## Task details
In the article on Leeuwenborch's 50th anniversary, who designed the building?

Long live Lebo

A look back at 50 years of Leeuwenborch with two people who were there from the start.
Colour photos by Guy Ackermans; black-and-white photos from the Strategic Communications archive.

Last week, the Leeuwenborch’s 50th anniversary was celebrated in style with a seventies-themed event. Fifty years is more than half a lifetime. Resource travels back in time with two Lebo residents who were there from the start (or almost): Cees van Woerkum (emeritus professor of Strategic Communications and former director of Social Sciences) and Anton Schuurman (researcher in Economic and Environmental History). ‘My work and the people at Leeuwenborch have taken me to places I would never have been to otherwise.’

It was autumn 1974. While most Dutch people were still getting over the calamity of losing the World Cup final and the associated ‘pool party affair’ (millennials and Gen Z: google it), Wageningen had something positive to look forward to: Leeuwenborch was about to open. The building was designed by W.R. de Vries and has a modernist appearance. Its purpose was equally forward-looking: to be the single location housing all the social science groups at Wageningen.

Valhalla

Having everything in one place was a new concept at the time, says Van Woerkum, who worked at Leeuwenborch from when it opened in 1974 until he retired some five years ago. ‘At the time, the other science groups at Wageningen were spread around the town. To have all that social science expertise concentrated in one physical location was really unusual.’

That was also the case for the large shared library, recalls Schuurman, who has worked at Leeuwenborch continuously since 1978. ‘That library later became part of the big WUR library. But back then it was a real Valhalla, somewhere you could browse all the sociology and economics journals in one place.’

The shared premises didn’t necessarily mean the various groups were constantly in contact with one another, though. ‘I have always said we should work together more at Leeuwenborch to find an answer to how to tackle the challenges facing WUR. Certainly in the early days, it was all still a collection of self-contained islands,’ says Van Woerkum.

## Stored data
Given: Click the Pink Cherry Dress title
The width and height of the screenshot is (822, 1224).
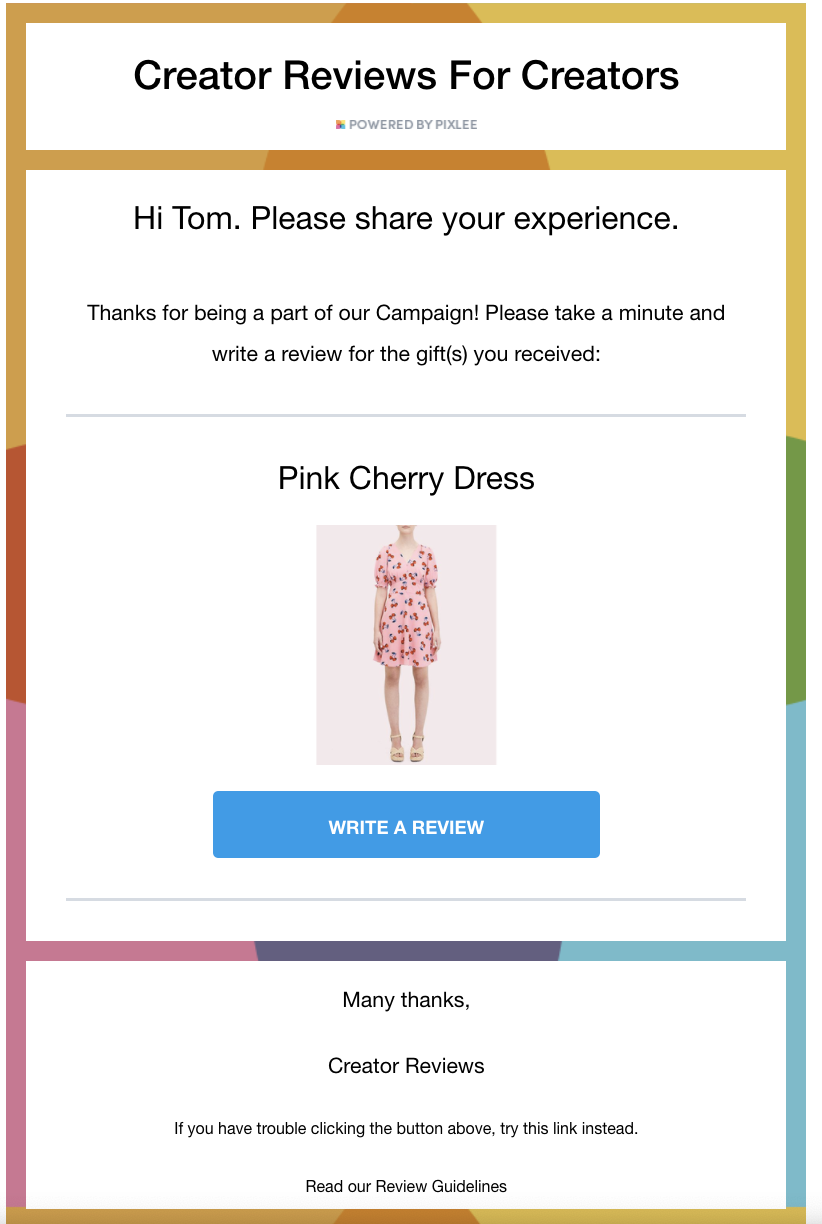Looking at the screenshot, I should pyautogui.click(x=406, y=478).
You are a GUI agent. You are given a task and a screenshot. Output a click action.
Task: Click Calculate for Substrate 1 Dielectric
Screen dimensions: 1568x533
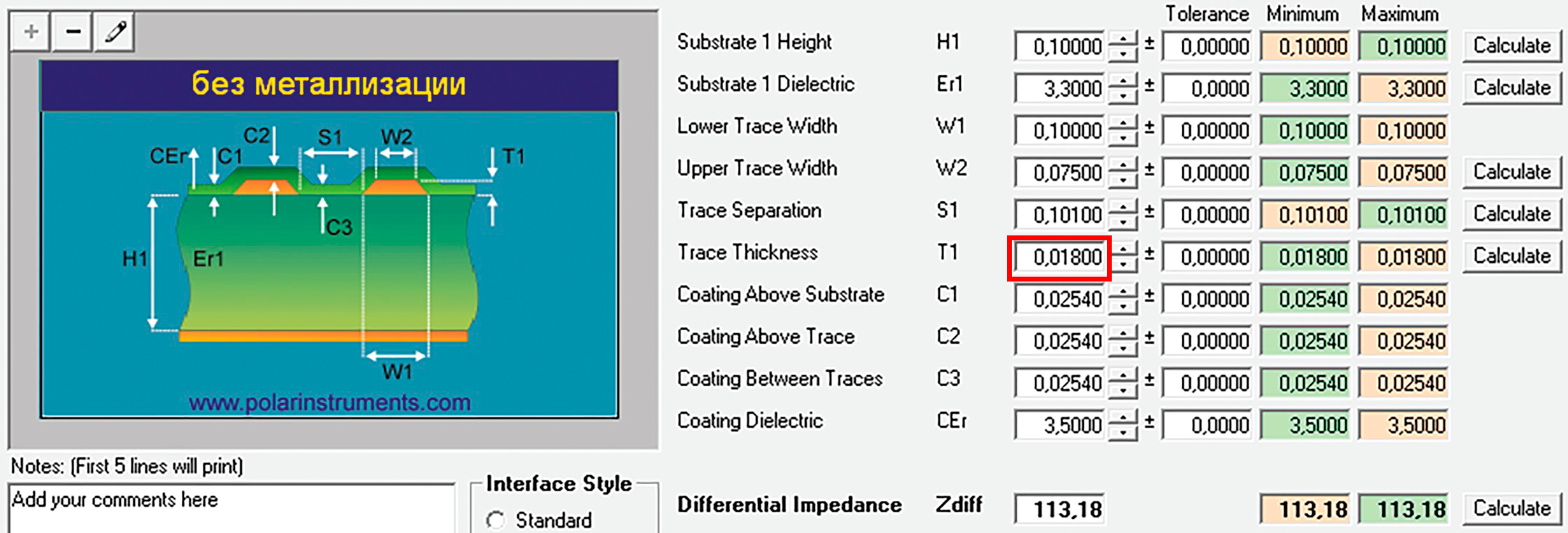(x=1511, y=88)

## Task answer
W.R. de Vries